- _Given exercise_:
Count the lines of the material below that contain the word "screenshot", and give only the number.

- _Data supplied_:
■ ■ ■
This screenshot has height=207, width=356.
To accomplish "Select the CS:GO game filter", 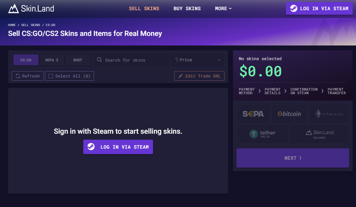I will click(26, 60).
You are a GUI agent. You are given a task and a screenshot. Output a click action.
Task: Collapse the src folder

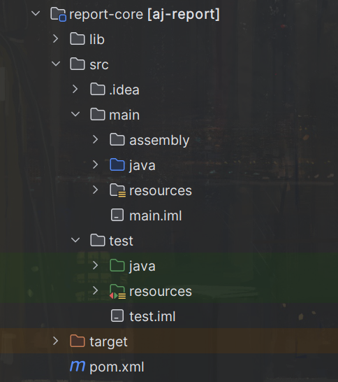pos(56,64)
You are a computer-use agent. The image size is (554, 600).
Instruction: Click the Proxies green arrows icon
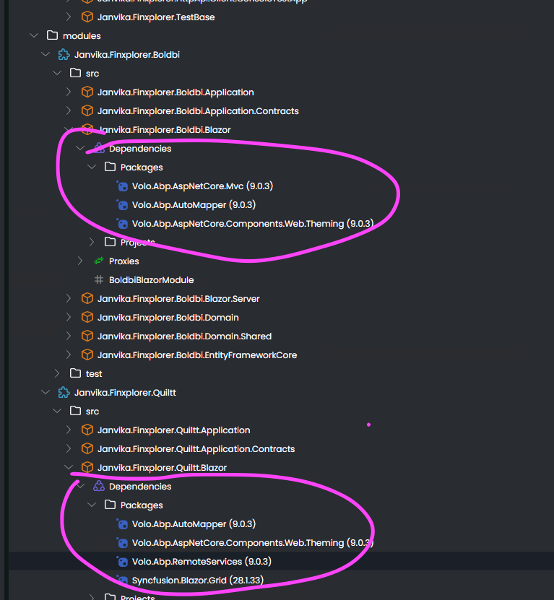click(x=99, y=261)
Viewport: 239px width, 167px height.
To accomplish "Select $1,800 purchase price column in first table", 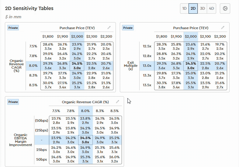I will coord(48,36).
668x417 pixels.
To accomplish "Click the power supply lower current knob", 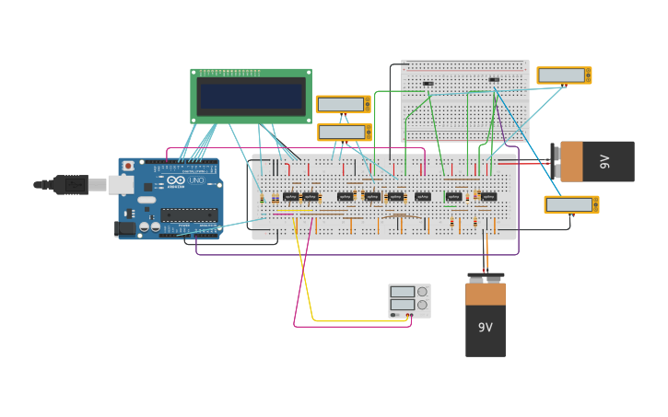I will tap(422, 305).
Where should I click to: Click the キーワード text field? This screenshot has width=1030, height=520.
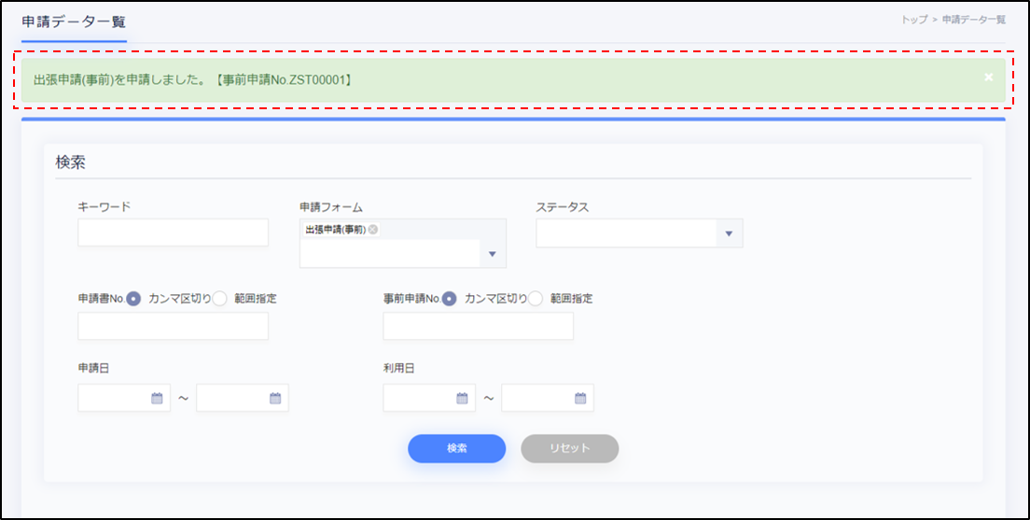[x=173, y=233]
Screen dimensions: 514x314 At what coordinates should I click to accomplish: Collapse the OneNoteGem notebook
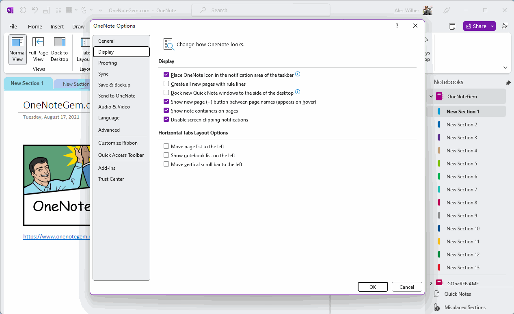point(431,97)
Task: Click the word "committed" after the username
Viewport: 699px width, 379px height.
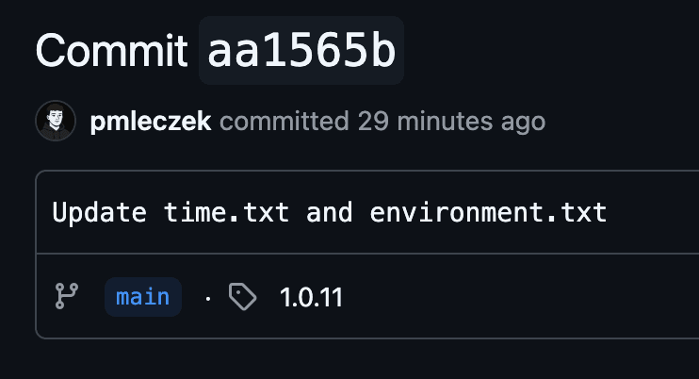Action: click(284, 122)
■ ■ ■
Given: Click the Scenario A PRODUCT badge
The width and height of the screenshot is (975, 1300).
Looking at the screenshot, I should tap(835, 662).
■ ■ ■
- _Exercise response_:
5